Aaron J. Brown is an author and college instructor from northern Minnesota’s Iron Range. He writes the blog MinnesotaBrown.com and hosts the Great Northern Radio Show on Northern Community Radio. This piece first appeared in the Sunday, March 5, 2017 edition of the Hibbing Daily Tribune.

* CORRECTION: The printed version of this piece suggested that Cliffs had won the Laurentian Chamber of Commerce Business of the Year award instead of a small local business. The Laurentian Chamber, in the comments below, has corrected me. The chamber awards small and large business of the year designations. Cliffs won the large business award.

Comments

  1. Ranger47 says:

    Strange article. Such an unproductive contentious tone.

  2. Jaimie Niska says:

    The Laurentian Chamber of Commerce actually awards a Large Business of the Year award as well as Small Business of the Year award. Cliffs was named the Large Business of the Year.

  3. Gray Camp says:

    What is Cliffs status regarding DRI pellets at Northshore? News stories when they came back on-line seemed to say they were going to roll directly into DR feed production. I found that a little hard to believe, but maybe it is true?

    I don’t know what to make on Goncalves remarks. On the one hand it feels like he is trying to extort Minnesota into giving him Essar for pennies on the dollar. It kind of rubbed me the wrong way hearing him say what he did. On the other hand, if Cliffs were to invest in DRI at one of their existing plants, Tilden would probably be the most realistic candidate. I believe the Essar/Butler ore is a richer ore that would lend itself to DRI pellet production easier than say Utac would. Utac is already doing a large construction project to make flux pellets to cover for the market that Empire had. Cliffs doesn’t really own much of Hibbtac, so they can’t on a whim decide to start making DRI pellets there.
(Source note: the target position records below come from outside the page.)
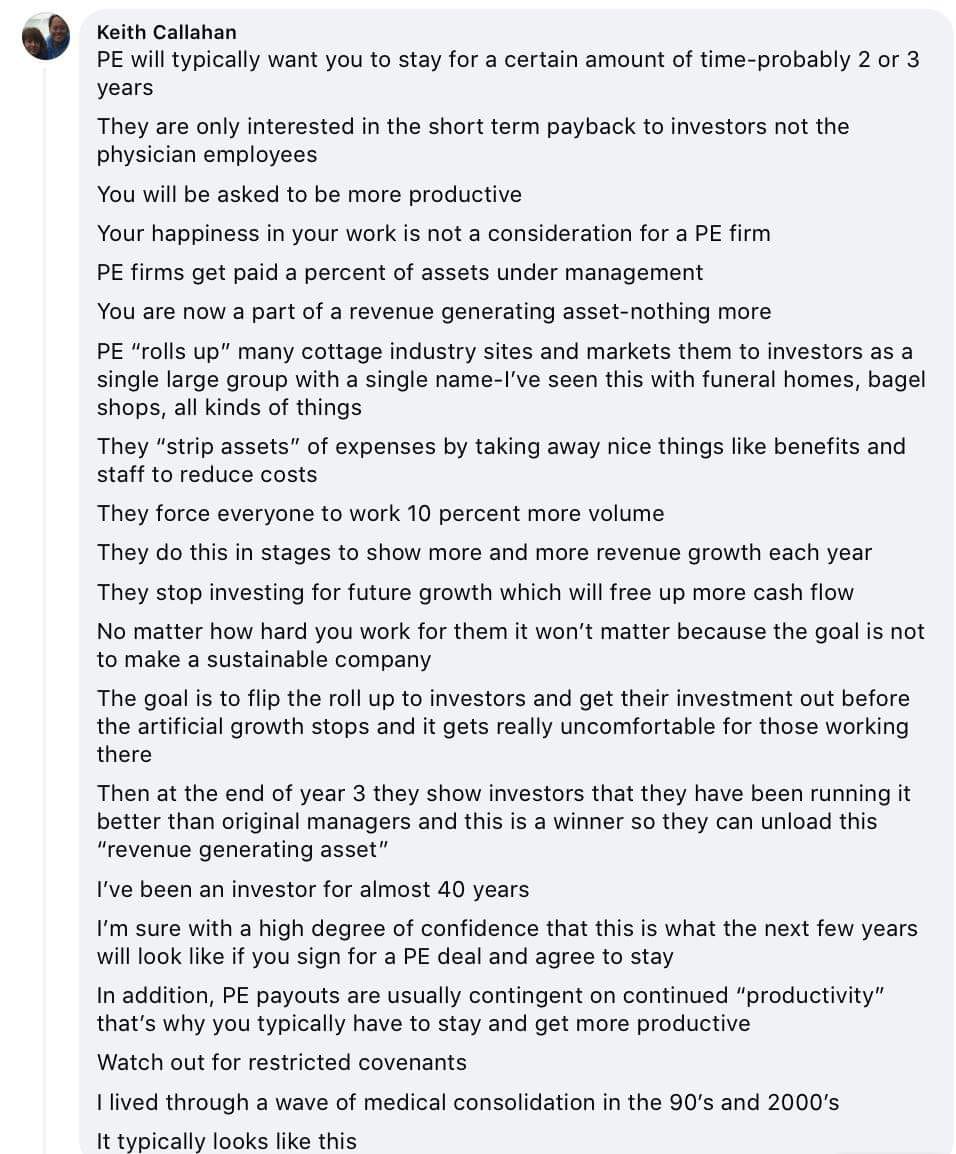Click the line "You will be asked to be more productive"
Screen dimensions: 956x1154
(x=309, y=194)
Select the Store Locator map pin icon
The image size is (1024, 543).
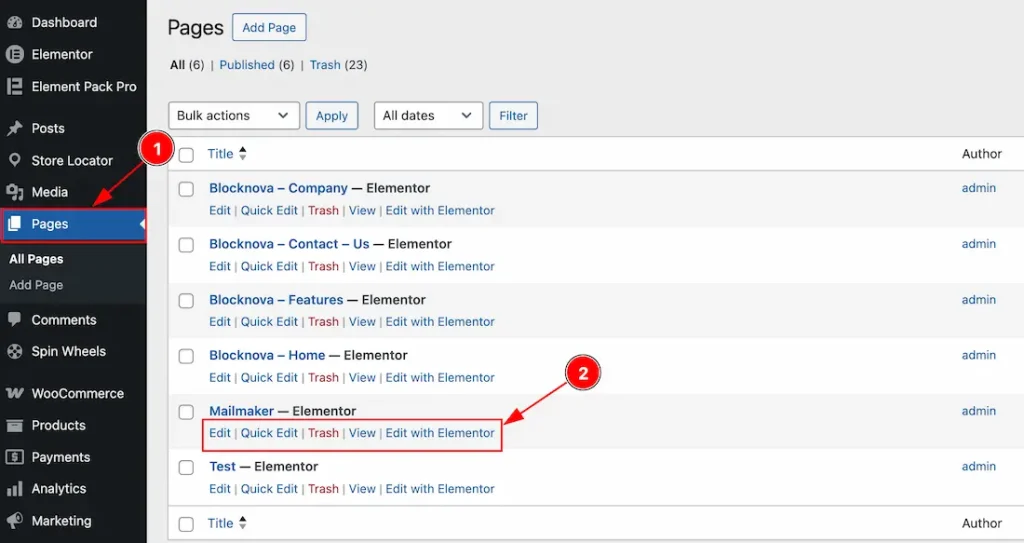(x=15, y=160)
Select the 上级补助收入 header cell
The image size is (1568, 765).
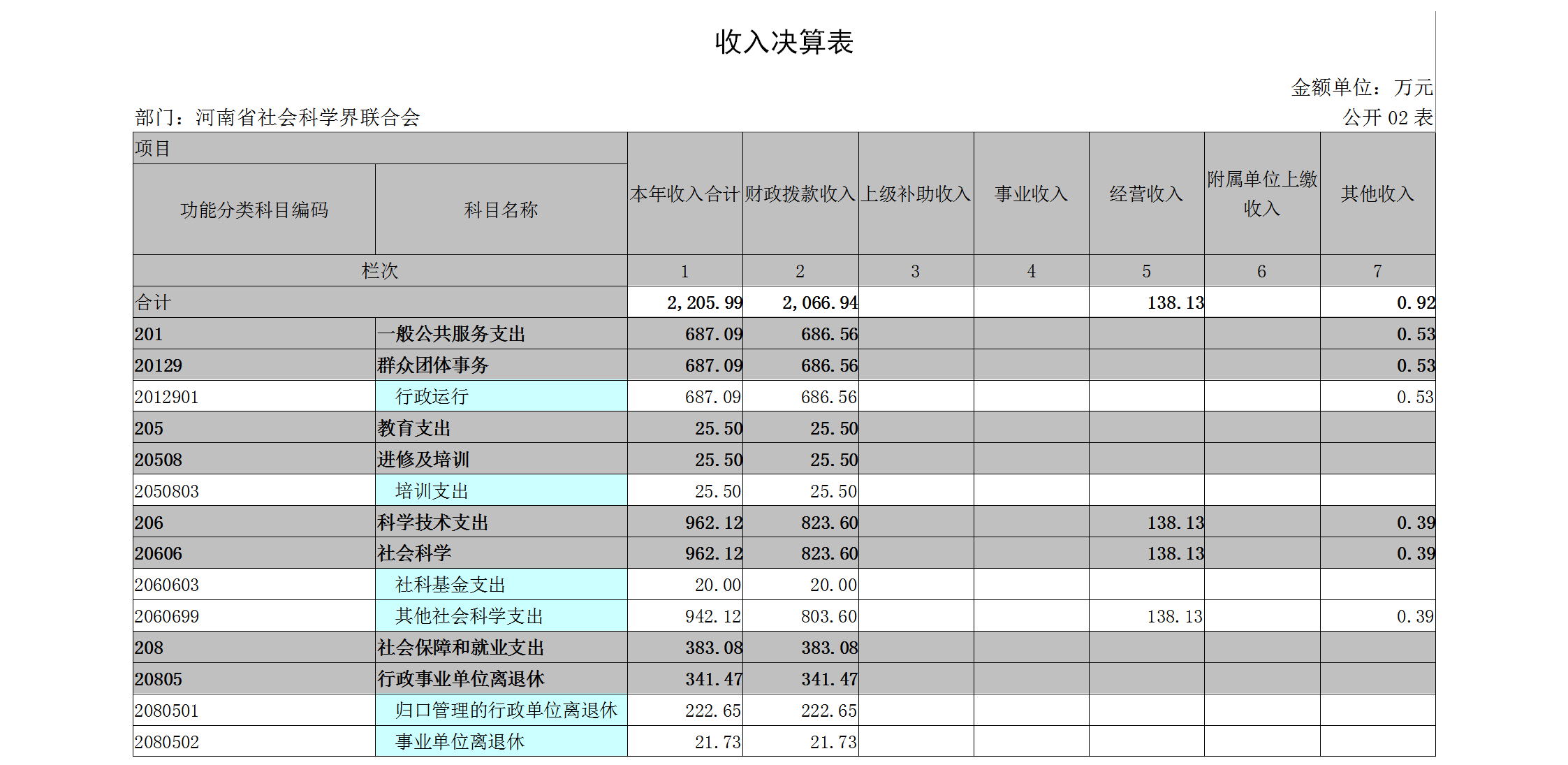916,194
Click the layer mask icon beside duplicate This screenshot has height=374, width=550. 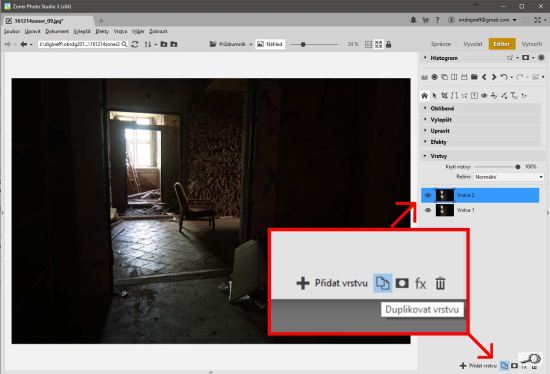pyautogui.click(x=402, y=283)
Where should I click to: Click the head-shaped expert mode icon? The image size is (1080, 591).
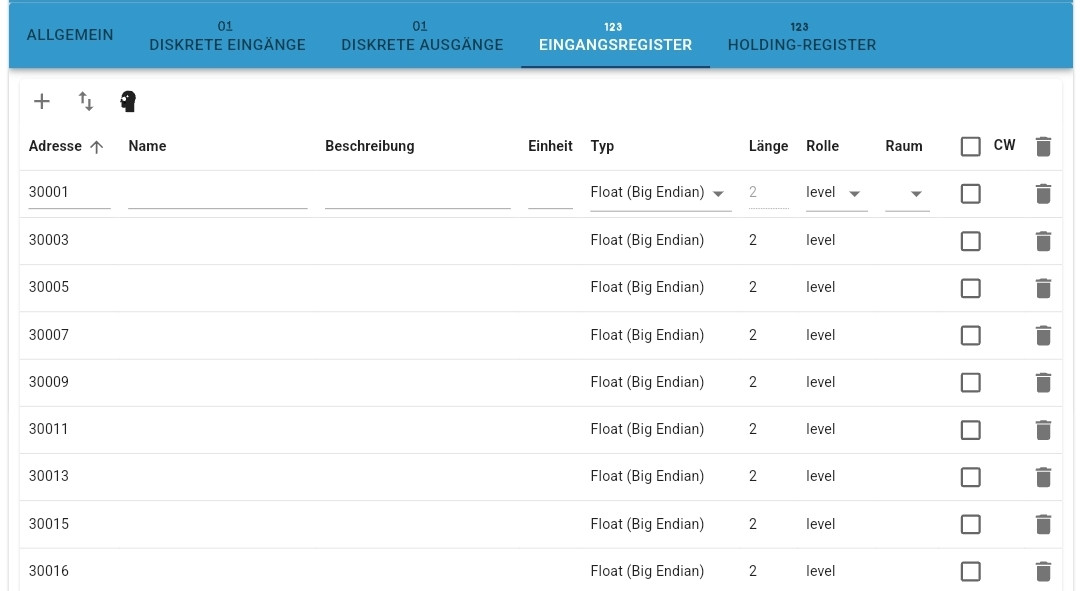point(128,101)
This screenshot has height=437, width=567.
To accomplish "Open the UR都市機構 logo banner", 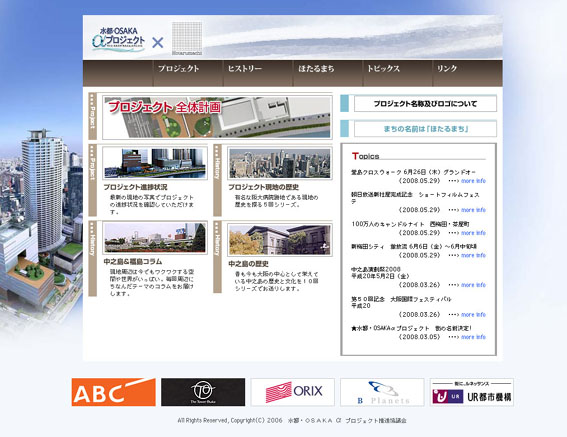I will 472,392.
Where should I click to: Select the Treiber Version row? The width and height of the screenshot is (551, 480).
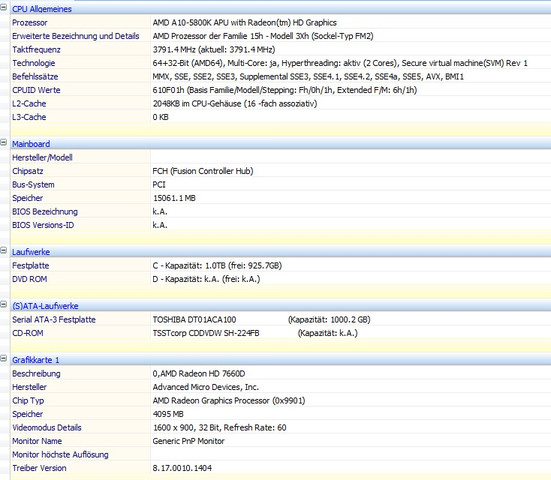280,468
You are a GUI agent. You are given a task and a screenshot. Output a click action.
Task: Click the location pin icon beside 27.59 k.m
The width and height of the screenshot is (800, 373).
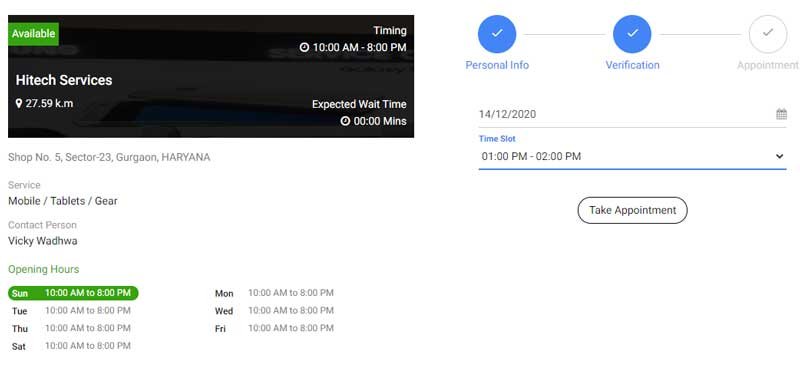pos(19,104)
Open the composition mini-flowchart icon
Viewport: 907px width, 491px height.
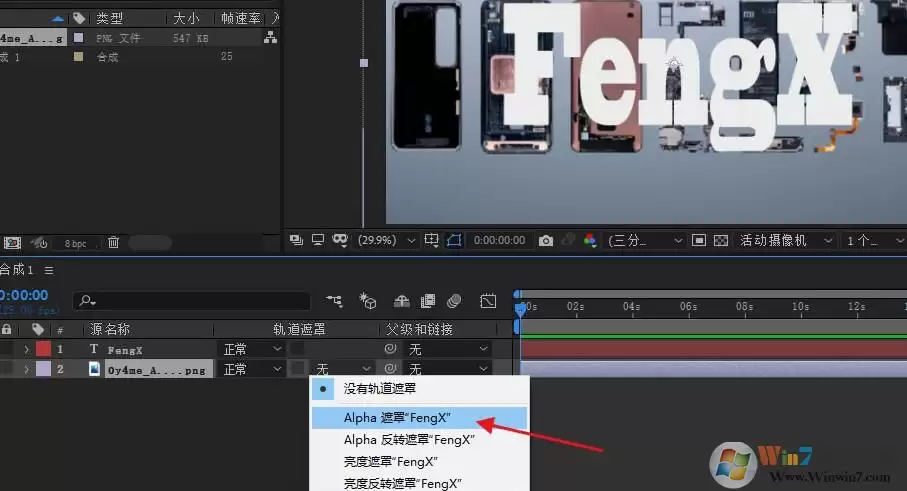tap(334, 301)
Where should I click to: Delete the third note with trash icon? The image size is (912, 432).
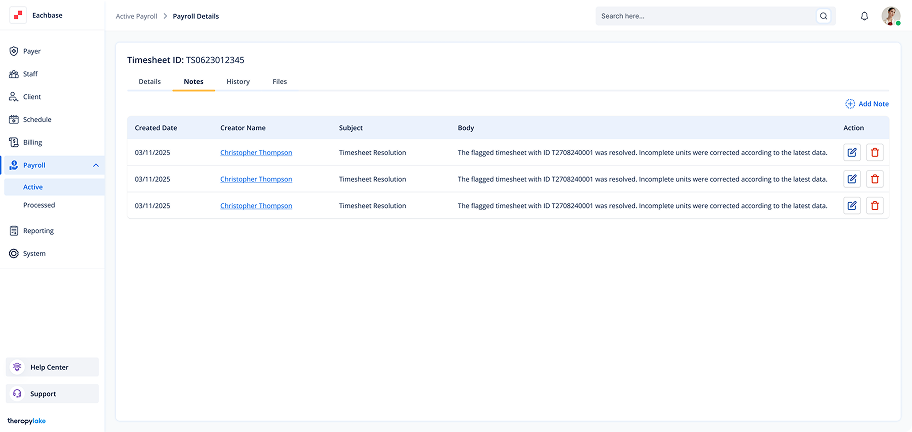[875, 205]
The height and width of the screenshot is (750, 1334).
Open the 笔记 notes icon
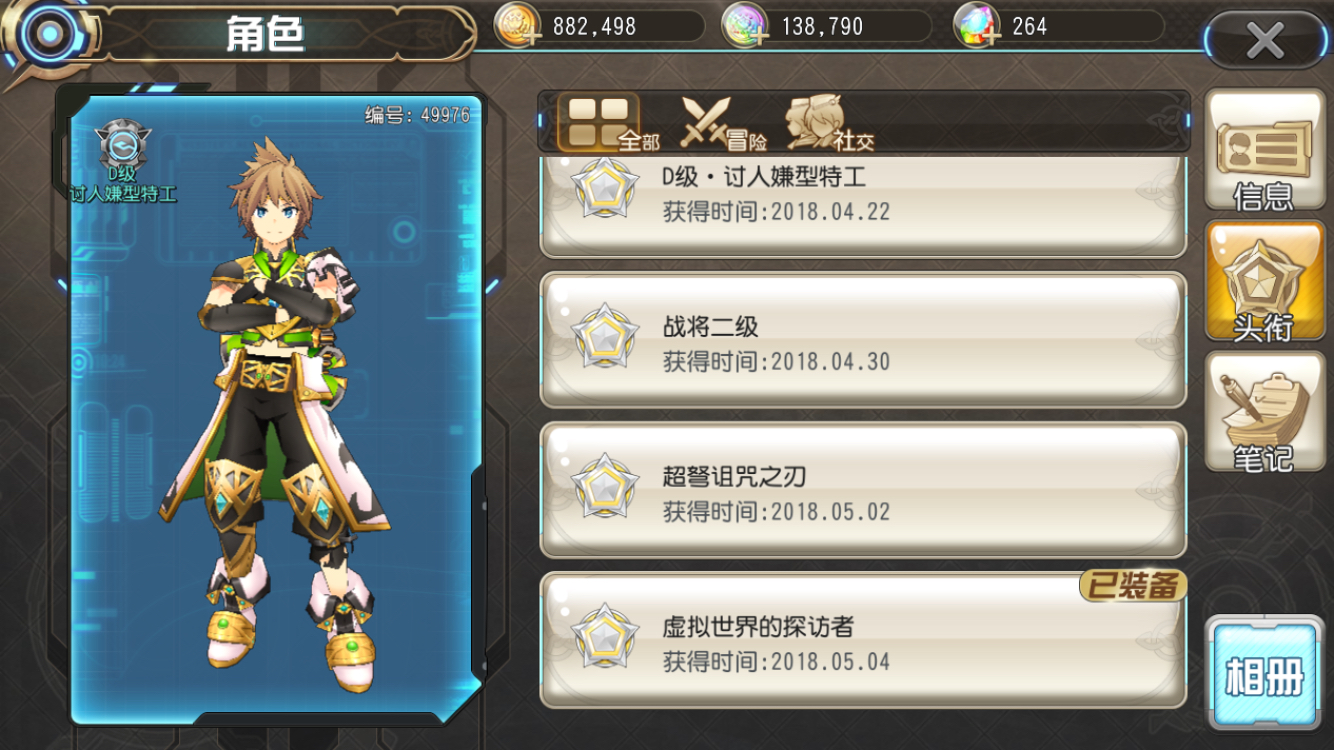pyautogui.click(x=1264, y=412)
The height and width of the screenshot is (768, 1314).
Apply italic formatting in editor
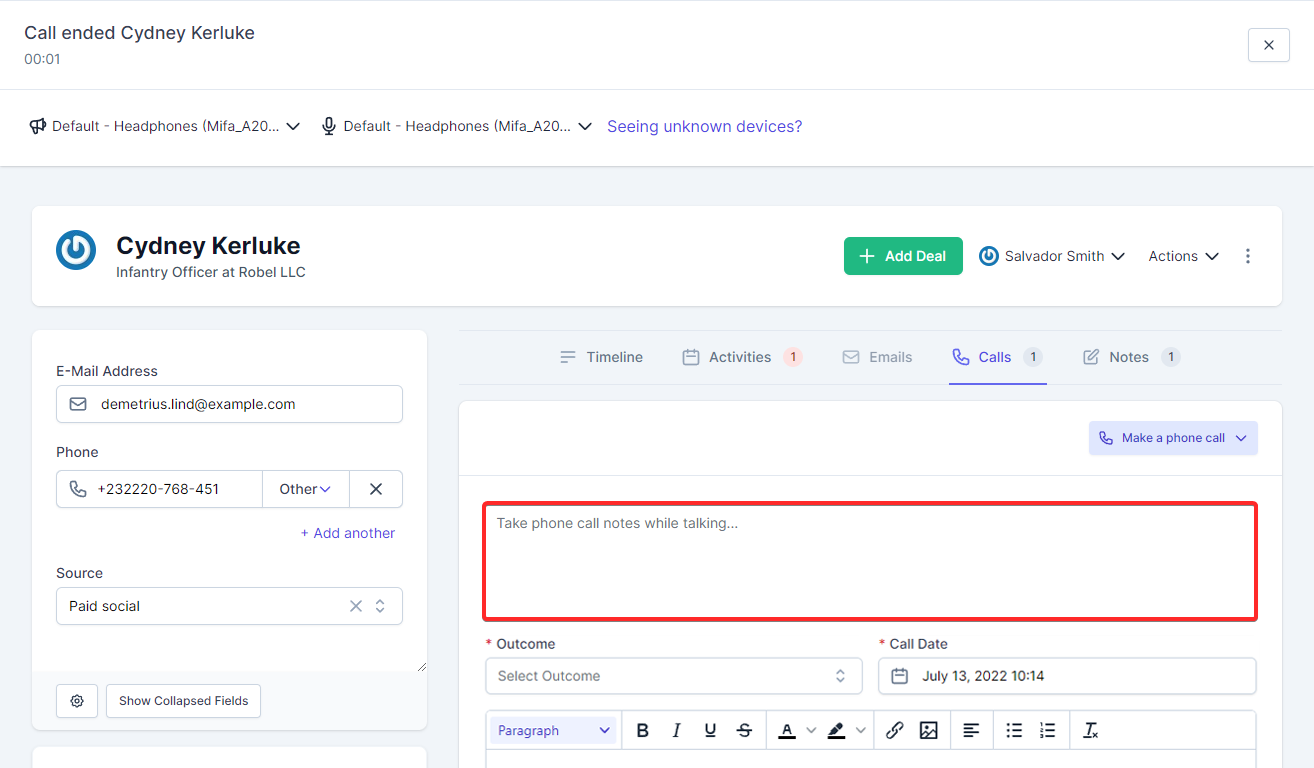click(677, 731)
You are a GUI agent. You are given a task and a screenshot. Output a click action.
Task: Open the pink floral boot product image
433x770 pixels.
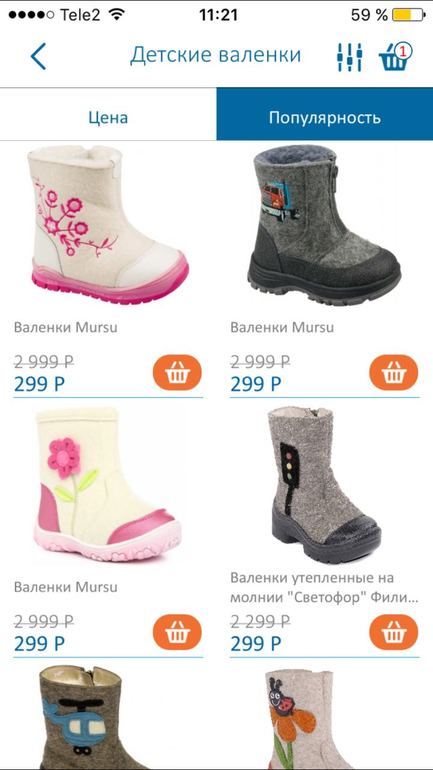click(x=108, y=224)

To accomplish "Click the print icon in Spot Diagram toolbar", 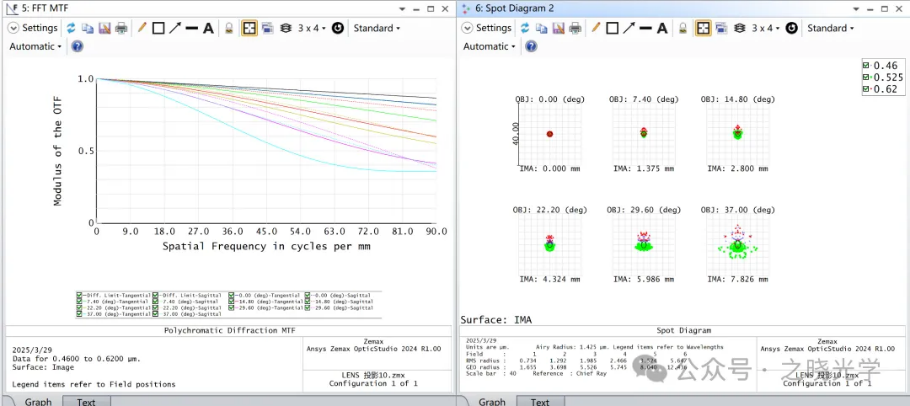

  4. Aaron, thank you for reiterating your points with another great analogy. Until we can coalesce on common interests to our community and stop bickering with each other, we will not be able to establish ourselves in the position of power. There are a number of efforts going on to bring people together and hopefully people will buy into these efforts.

  5. Also note that Minntac has issues with sulfate leaching from its tailings basin. As reported by John Myers in the DNT– The company said that, if the regulatory issues aren’t resolved “U.S. Steel could be required to make significant and unnecessary capital investments in Minntac that could put the facility at a competitive disadvantage, threatening the future viability of the operation and the jobs employed at the operation.”
    Although the current sulfate standard is 10 milligrams per liter, none of the taconite plants have been required to meet that standard. Again, from the Myers article ,” Past testing showed Minntac emitting sulfate levels as high as 1,320 milligrams per liter, with an average of 954 milligrams per liter. ” (US Steel seeks court action on Minntac permit)
    The company tactic is to threaten closure if the state requires them to meet standards. On the other hand, the state is at fault for allowing this noncompliance to go on for decades.
    Taconite mining is being subsidized by the pollution of our environment.

  6. Joe musich says:

    Not good to see the area of my birth still being held “hostage” for the small number of jobs created or the wealth that is left in the communities. None of logical arguments for public health protection or increasing diversity seems to have taken hold. The land itself bounces from one corporation to another who essentially sit on it to ensure mineral rights. Maybe there ought to be some sort of time limit on mineral rights ? But hey we live in the land of private property. Has any government declared eminent domain against a major corporation ? Are the citizens up there co-beneficiaries in this process ? Not then, not now.